• [WORK INSTRUCTIONS]: Can you print every line from the start of the items through the line that contains "Action: tap(164, 106)", inclusive, copying each one character for character?

• [PROVIDED DATA]:

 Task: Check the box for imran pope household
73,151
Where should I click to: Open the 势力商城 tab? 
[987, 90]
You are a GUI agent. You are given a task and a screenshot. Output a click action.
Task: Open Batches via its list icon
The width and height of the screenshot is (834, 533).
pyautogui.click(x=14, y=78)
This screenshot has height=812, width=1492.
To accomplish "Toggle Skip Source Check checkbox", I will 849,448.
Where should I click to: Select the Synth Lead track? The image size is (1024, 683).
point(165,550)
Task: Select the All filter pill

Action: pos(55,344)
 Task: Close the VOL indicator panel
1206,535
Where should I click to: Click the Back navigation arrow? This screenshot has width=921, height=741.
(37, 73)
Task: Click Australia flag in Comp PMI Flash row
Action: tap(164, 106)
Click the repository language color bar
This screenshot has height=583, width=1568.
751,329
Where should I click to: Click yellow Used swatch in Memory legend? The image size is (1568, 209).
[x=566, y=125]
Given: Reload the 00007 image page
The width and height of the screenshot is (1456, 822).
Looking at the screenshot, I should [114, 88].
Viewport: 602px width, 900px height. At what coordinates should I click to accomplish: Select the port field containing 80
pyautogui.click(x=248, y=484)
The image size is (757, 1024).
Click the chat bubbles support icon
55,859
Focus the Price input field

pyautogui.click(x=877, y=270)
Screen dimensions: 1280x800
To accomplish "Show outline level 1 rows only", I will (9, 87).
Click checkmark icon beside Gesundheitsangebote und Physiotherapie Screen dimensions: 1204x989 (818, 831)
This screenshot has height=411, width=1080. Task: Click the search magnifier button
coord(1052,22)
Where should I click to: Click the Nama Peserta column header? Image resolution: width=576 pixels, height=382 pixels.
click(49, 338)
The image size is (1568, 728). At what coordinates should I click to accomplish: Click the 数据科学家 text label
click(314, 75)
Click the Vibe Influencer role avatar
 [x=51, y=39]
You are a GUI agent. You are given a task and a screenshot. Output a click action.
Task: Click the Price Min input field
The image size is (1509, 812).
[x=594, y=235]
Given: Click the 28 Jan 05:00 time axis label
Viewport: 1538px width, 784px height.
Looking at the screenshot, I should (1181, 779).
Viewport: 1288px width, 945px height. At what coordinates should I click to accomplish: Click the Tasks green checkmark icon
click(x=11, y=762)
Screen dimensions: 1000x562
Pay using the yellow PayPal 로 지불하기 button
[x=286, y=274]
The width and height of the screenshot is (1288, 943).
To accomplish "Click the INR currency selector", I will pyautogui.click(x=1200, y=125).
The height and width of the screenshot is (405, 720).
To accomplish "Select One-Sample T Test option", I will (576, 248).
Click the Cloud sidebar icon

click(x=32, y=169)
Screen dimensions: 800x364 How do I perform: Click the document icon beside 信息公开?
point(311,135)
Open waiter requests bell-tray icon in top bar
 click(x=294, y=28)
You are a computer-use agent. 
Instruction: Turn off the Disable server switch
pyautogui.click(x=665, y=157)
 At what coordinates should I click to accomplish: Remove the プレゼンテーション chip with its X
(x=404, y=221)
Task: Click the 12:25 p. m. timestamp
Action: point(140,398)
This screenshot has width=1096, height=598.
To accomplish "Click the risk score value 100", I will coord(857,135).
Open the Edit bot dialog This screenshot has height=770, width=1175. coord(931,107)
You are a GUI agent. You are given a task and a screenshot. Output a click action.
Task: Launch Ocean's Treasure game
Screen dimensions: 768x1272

• [ANSWER FOR THE TASK]:
 Task: Check the box for imran pope household
73,151
Where should I click to: Open the 势力商城 tab? 
[987, 90]
You are a GUI agent. You are given a task and a screenshot. Output a click action.
Task: Open Batches via its list icon
The width and height of the screenshot is (834, 533).
pyautogui.click(x=14, y=78)
This screenshot has height=812, width=1492.
To accomplish "Toggle Skip Source Check checkbox", I will 849,448.
Where should I click to: Select the Synth Lead track? The image size is (1024, 683).
point(165,550)
Task: Select the All filter pill

Action: pos(55,344)
 Task: Close the VOL indicator panel
1206,535
Where should I click to: Click the Back navigation arrow? This screenshot has width=921, height=741.
(37, 73)
Task: Click Australia flag in Comp PMI Flash row
Action: tap(164, 106)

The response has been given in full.